Some records:
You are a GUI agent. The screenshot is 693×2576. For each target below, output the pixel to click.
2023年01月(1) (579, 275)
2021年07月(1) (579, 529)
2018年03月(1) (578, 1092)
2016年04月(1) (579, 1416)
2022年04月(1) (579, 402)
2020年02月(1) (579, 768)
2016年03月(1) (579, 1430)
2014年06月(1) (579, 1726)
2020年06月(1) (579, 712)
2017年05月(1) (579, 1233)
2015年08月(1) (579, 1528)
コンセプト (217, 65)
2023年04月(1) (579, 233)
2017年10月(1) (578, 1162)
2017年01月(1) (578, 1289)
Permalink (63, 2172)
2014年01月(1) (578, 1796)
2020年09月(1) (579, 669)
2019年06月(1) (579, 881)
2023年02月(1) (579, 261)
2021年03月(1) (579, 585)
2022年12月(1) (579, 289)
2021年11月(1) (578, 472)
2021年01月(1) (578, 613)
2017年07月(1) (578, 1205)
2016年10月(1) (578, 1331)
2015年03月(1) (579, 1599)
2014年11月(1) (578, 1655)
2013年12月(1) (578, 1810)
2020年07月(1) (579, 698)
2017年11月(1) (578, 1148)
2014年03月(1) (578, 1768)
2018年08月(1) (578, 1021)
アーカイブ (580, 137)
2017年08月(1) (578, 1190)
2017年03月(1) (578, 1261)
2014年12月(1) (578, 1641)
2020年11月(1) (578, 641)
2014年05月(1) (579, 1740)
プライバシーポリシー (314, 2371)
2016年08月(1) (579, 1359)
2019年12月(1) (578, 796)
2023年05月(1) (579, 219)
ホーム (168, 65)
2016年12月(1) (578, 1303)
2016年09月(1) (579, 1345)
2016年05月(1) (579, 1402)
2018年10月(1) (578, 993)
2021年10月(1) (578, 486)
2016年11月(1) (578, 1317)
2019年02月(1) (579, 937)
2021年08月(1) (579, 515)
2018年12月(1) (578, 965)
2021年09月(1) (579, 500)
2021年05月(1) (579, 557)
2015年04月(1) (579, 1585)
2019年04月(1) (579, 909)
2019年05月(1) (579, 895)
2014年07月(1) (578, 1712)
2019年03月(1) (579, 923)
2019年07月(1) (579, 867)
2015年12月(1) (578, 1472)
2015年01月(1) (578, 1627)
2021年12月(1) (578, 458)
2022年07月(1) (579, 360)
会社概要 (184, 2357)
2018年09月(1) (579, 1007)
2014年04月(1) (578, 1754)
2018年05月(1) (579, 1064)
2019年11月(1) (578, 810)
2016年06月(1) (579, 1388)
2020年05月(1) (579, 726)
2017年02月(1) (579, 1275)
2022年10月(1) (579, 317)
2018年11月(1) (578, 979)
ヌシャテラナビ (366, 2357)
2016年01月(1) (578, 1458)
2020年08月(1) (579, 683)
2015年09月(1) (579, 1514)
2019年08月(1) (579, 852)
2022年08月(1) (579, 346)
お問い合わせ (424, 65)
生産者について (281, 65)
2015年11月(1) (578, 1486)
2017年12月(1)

◆ Requirement: Copy out every line of the listing above, word for word and with nothing changed.

◆ Answer in full:
You are a GUI agent. The screenshot is 693×2576. For each target below, output the pixel to click.
2023年01月(1) (579, 275)
2021年07月(1) (579, 529)
2018年03月(1) (578, 1092)
2016年04月(1) (579, 1416)
2022年04月(1) (579, 402)
2020年02月(1) (579, 768)
2016年03月(1) (579, 1430)
2014年06月(1) (579, 1726)
2020年06月(1) (579, 712)
2017年05月(1) (579, 1233)
2015年08月(1) (579, 1528)
コンセプト (217, 65)
2023年04月(1) (579, 233)
2017年10月(1) (578, 1162)
2017年01月(1) (578, 1289)
Permalink (63, 2172)
2014年01月(1) (578, 1796)
2020年09月(1) (579, 669)
2019年06月(1) (579, 881)
2023年02月(1) (579, 261)
2021年03月(1) (579, 585)
2022年12月(1) (579, 289)
2021年11月(1) (578, 472)
2021年01月(1) (578, 613)
2017年07月(1) (578, 1205)
2016年10月(1) (578, 1331)
2015年03月(1) (579, 1599)
2014年11月(1) (578, 1655)
2013年12月(1) (578, 1810)
2020年07月(1) (579, 698)
2017年11月(1) (578, 1148)
2014年03月(1) (578, 1768)
2018年08月(1) (578, 1021)
アーカイブ (580, 137)
2017年08月(1) (578, 1190)
2017年03月(1) (578, 1261)
2014年12月(1) (578, 1641)
2020年11月(1) (578, 641)
2014年05月(1) (579, 1740)
プライバシーポリシー (314, 2371)
2016年08月(1) (579, 1359)
2019年12月(1) (578, 796)
2023年05月(1) (579, 219)
ホーム (168, 65)
2016年12月(1) (578, 1303)
2016年09月(1) (579, 1345)
2016年05月(1) (579, 1402)
2018年10月(1) (578, 993)
2021年10月(1) (578, 486)
2016年11月(1) (578, 1317)
2019年02月(1) (579, 937)
2021年08月(1) (579, 515)
2018年12月(1) (578, 965)
2021年09月(1) (579, 500)
2021年05月(1) (579, 557)
2015年04月(1) (579, 1585)
2019年04月(1) (579, 909)
2019年05月(1) (579, 895)
2014年07月(1) (578, 1712)
2019年03月(1) (579, 923)
2019年07月(1) (579, 867)
2015年12月(1) (578, 1472)
2015年01月(1) (578, 1627)
2021年12月(1) (578, 458)
2022年07月(1) (579, 360)
会社概要 (184, 2357)
2018年09月(1) (579, 1007)
2014年04月(1) (578, 1754)
2018年05月(1) (579, 1064)
2019年11月(1) (578, 810)
2016年06月(1) (579, 1388)
2020年05月(1) (579, 726)
2017年02月(1) (579, 1275)
2022年10月(1) (579, 317)
2018年11月(1) (578, 979)
ヌシャテラナビ (366, 2357)
2016年01月(1) (578, 1458)
2020年08月(1) (579, 683)
2015年09月(1) (579, 1514)
2019年08月(1) (579, 852)
2022年08月(1) (579, 346)
お問い合わせ (424, 65)
生産者について (281, 65)
2015年11月(1) (578, 1486)
2017年12月(1)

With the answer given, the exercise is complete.